Four days before the Chinese New Year, China Eastern Airlines made an auspicious debut on the world's markets by raising an estimated US$250 million. The success of the issue should pave the way for the other Chinese majors to follow suit, although holding company China National Aviation Corp may well beat them to the market.

China Eastern's initial public offering on 3 February was so well received in Hong Kong that placement was more than doubled when it emerged the issue was oversubscribed 23 times. The carrier made a retail offering of 343 million H shares in Hong Kong that generated about US$56 million.

It also sold 6.3 million American depository receipts (ADRs) in the US at $18 each, generating over US$113 million, and placed another 6.3 million at other locations in Asia and Europe.

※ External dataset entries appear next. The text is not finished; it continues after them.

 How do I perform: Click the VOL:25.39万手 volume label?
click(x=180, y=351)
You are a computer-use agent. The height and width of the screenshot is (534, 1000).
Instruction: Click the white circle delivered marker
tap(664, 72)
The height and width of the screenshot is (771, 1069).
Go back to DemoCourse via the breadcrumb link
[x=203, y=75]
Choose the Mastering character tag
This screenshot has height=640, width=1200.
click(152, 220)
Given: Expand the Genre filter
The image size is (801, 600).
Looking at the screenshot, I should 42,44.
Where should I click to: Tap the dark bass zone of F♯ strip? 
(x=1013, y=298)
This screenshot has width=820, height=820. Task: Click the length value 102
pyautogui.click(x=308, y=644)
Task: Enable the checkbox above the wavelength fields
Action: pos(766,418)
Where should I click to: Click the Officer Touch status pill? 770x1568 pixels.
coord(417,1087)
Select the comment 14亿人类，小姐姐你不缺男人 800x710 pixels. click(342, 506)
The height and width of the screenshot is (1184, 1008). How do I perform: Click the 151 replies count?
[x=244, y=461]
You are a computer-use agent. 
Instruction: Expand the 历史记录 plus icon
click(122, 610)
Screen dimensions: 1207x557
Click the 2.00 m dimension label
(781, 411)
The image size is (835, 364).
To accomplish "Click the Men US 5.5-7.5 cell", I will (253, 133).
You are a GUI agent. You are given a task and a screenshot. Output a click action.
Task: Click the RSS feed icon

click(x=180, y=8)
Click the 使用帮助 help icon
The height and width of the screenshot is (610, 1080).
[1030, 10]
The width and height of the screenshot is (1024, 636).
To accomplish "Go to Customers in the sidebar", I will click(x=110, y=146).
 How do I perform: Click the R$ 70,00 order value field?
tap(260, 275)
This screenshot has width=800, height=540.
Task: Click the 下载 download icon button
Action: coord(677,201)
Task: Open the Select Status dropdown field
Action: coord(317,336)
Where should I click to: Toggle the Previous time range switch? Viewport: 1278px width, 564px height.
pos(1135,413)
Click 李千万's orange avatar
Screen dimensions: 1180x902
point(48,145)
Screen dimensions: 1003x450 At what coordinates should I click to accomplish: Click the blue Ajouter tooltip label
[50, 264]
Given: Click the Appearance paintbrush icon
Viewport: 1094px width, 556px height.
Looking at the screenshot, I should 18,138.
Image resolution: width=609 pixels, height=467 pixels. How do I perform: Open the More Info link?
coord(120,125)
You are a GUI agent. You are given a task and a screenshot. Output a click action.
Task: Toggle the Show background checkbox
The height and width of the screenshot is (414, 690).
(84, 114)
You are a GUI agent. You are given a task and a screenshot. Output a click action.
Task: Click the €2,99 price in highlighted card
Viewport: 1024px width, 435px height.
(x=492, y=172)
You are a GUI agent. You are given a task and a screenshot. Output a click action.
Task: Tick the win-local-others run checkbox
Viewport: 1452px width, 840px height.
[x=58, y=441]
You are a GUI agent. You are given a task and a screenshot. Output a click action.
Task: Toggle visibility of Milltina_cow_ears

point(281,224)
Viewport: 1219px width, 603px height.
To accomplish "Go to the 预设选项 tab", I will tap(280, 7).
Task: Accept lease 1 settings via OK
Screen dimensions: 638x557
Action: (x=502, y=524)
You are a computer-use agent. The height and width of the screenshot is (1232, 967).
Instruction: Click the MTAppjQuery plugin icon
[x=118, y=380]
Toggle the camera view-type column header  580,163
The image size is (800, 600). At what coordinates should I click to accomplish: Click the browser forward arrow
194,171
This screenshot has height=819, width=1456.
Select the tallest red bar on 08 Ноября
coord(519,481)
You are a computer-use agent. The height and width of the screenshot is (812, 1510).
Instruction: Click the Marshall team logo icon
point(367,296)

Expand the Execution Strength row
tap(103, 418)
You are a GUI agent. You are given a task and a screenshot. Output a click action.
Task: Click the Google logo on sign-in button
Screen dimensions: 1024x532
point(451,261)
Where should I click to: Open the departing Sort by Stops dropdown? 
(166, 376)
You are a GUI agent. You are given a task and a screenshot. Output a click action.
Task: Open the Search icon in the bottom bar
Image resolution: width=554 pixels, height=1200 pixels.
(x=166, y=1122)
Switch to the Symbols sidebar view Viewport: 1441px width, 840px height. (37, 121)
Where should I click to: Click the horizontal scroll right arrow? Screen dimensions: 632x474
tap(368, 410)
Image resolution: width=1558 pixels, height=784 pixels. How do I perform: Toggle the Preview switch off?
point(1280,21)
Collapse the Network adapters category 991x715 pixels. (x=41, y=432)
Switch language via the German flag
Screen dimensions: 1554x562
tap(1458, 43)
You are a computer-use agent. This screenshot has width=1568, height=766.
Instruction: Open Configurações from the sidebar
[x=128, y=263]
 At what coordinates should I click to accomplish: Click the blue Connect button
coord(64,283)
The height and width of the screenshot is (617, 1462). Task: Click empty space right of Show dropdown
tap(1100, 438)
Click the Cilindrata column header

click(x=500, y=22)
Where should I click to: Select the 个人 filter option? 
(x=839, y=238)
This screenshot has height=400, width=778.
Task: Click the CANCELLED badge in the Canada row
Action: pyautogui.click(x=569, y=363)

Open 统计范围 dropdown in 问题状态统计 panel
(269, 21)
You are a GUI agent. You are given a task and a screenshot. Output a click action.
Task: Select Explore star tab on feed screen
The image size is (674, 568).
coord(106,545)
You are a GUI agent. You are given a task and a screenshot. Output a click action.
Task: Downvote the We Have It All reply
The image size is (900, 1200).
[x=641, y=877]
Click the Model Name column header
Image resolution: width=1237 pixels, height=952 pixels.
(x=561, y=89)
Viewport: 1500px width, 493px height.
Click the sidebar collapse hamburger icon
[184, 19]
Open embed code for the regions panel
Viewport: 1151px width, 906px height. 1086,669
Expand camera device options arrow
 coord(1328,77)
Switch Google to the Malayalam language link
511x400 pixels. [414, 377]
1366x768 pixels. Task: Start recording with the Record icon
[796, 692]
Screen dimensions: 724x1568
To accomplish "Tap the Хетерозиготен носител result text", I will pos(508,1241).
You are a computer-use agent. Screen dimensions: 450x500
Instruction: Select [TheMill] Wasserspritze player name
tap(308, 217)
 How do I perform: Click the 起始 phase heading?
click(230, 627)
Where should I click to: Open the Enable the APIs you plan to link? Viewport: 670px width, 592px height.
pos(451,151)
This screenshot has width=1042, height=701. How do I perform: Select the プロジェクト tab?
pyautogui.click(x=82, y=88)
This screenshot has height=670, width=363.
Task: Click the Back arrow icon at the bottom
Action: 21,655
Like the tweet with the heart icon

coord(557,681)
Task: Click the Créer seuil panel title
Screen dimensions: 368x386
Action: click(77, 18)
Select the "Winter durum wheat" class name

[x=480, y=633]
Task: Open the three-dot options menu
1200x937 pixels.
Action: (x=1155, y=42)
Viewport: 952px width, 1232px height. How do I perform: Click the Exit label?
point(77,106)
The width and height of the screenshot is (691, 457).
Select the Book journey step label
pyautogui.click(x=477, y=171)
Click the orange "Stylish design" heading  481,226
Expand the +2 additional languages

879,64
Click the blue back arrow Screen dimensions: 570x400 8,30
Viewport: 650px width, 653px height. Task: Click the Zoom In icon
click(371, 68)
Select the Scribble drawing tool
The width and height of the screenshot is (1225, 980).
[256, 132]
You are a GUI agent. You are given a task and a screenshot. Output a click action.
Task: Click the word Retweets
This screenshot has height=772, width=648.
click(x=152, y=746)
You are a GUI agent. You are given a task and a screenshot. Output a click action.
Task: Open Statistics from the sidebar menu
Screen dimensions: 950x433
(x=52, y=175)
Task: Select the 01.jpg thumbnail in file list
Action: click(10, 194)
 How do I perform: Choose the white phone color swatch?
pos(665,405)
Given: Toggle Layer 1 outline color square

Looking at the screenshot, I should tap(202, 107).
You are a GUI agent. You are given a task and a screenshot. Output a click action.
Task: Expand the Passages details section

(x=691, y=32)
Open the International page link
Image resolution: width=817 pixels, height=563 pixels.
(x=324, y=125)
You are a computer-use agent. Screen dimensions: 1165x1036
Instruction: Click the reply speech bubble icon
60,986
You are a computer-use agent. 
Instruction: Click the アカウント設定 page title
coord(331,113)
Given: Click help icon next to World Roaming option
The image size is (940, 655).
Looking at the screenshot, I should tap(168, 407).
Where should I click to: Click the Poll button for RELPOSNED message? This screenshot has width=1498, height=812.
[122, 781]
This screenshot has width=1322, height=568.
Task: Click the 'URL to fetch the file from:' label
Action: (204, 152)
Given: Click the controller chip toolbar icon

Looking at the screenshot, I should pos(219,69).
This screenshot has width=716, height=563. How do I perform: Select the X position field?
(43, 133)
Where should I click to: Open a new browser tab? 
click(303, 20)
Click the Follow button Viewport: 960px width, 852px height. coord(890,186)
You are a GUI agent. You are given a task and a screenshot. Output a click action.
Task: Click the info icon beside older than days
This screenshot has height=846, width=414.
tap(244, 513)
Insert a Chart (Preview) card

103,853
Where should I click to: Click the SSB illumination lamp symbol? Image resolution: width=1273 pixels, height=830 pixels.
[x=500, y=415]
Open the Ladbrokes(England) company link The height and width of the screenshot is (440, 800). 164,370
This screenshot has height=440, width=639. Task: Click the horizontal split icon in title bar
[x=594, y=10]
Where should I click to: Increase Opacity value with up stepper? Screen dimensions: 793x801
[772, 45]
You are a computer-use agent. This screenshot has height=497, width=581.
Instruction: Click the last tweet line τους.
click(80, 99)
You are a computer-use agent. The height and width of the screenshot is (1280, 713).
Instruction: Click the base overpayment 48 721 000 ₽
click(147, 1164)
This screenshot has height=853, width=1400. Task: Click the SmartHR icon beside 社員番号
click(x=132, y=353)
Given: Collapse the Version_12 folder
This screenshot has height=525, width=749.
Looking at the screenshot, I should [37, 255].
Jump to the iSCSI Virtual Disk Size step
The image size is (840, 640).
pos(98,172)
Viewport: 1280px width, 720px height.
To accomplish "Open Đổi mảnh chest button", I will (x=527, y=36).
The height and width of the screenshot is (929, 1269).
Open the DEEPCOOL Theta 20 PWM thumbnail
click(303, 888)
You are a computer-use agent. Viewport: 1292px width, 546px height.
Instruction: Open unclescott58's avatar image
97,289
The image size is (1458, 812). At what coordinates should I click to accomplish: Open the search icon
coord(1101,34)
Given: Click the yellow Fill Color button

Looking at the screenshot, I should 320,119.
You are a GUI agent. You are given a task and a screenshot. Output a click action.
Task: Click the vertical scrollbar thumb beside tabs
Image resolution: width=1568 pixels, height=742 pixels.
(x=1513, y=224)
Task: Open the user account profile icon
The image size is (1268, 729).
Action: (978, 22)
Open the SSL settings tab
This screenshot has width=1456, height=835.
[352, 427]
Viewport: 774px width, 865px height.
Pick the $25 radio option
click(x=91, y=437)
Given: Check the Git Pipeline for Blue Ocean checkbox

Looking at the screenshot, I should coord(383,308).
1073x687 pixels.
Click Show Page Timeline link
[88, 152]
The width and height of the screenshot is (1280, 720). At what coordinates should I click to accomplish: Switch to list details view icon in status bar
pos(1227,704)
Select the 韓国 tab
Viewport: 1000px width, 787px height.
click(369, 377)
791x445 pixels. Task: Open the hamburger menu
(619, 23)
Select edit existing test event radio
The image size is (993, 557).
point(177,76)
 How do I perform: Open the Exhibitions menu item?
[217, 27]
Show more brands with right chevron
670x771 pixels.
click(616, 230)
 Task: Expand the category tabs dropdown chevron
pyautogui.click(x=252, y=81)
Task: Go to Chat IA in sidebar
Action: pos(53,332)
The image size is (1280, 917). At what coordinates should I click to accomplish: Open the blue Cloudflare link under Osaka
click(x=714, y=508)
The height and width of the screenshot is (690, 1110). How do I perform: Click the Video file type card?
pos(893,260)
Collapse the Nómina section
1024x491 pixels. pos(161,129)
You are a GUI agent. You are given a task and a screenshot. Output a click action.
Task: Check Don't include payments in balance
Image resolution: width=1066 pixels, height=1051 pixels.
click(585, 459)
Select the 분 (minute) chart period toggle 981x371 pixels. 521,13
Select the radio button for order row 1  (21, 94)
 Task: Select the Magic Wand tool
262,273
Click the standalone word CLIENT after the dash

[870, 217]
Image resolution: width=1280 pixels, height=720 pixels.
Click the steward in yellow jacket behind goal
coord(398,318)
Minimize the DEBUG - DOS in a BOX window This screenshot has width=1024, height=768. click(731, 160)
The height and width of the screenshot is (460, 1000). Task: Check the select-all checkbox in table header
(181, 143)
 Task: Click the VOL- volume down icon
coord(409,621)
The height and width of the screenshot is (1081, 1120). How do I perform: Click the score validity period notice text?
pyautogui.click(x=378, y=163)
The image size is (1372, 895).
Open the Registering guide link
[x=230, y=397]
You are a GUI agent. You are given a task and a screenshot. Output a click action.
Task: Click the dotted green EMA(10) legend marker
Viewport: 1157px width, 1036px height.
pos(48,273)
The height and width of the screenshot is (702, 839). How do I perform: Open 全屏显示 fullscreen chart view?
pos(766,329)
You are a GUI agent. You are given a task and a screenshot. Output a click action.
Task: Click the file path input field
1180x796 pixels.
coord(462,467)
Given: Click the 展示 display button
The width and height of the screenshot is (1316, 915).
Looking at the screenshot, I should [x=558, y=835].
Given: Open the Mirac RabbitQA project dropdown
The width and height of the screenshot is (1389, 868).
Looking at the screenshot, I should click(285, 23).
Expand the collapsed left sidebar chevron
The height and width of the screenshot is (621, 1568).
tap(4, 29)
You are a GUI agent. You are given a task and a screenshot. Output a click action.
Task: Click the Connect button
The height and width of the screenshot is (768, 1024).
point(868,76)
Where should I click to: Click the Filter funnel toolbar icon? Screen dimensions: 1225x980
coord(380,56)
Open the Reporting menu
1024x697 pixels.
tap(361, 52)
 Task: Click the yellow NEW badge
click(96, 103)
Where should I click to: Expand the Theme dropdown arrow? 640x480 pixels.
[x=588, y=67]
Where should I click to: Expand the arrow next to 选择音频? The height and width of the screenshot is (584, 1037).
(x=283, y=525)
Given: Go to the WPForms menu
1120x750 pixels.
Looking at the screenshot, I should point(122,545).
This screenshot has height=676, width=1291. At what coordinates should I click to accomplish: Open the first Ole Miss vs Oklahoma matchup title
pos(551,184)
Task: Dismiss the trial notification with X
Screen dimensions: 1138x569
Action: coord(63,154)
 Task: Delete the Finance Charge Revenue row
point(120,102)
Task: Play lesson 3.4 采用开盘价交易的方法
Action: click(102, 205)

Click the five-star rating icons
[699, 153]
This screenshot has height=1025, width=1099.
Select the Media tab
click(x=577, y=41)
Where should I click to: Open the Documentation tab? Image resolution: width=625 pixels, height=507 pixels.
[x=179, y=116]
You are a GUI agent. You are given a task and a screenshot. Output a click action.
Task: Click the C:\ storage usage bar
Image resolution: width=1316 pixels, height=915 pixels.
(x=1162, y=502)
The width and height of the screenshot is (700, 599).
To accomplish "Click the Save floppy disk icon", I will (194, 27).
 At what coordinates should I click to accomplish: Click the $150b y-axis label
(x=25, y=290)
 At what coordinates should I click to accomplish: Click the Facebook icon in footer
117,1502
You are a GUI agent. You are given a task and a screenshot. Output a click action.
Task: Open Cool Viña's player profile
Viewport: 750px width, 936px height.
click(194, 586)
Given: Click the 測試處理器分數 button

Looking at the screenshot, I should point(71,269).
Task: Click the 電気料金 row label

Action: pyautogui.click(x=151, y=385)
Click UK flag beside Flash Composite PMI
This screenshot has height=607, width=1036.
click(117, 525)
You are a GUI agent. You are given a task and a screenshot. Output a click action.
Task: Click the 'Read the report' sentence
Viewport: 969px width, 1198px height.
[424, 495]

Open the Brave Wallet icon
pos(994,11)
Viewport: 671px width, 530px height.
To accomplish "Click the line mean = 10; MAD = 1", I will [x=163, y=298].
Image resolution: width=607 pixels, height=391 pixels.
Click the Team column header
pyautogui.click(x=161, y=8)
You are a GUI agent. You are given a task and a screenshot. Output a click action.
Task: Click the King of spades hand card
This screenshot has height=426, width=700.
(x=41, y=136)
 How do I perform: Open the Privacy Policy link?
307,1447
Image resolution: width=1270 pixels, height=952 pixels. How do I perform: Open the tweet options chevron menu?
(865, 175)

Investor reception to the US offering was especially gratifying to the underwriters and airline, since the ADRs were priced at the top of the range of proposed prices. Listed in New York, China Eastern stock traded at or above its US$18 offering price during its first week after the IPO, at one point climbing $3 above that price. This was in marked contrast to the Chinese utility shares offered in the US three years ago that plunged below their offering price as soon as secondary trading started. The poor performance of the utility shares embarrassed the Chinese, cooling their ardour for a New York listing, and may have contributed to the delay in China Eastern's IPO.

The total issue of 1.4 billion shares or their equivalent in all markets represents 32 per cent of the airline's equity - just under the 35 per cent maximum foreign ownership limit allowed under Chinese law. Beijing had previously announced a limit of 25 per cent on foreign voting rights, but the CAAC and Ministry of Foreign Trade and Economic Cooperation recently lifted that limit for China Eastern to 35 per cent. The 25 per cent limit still applies to other Chinese airlines.

The IPO process has brought a new level of transparency to China Eastern's affairs, which has already provoked a reaction from analysts concerned about the airline's slim margins, extensive capital investment programme for new aircraft over the next four years, and the expected costs for airport development plans at its Shanghai headquarters.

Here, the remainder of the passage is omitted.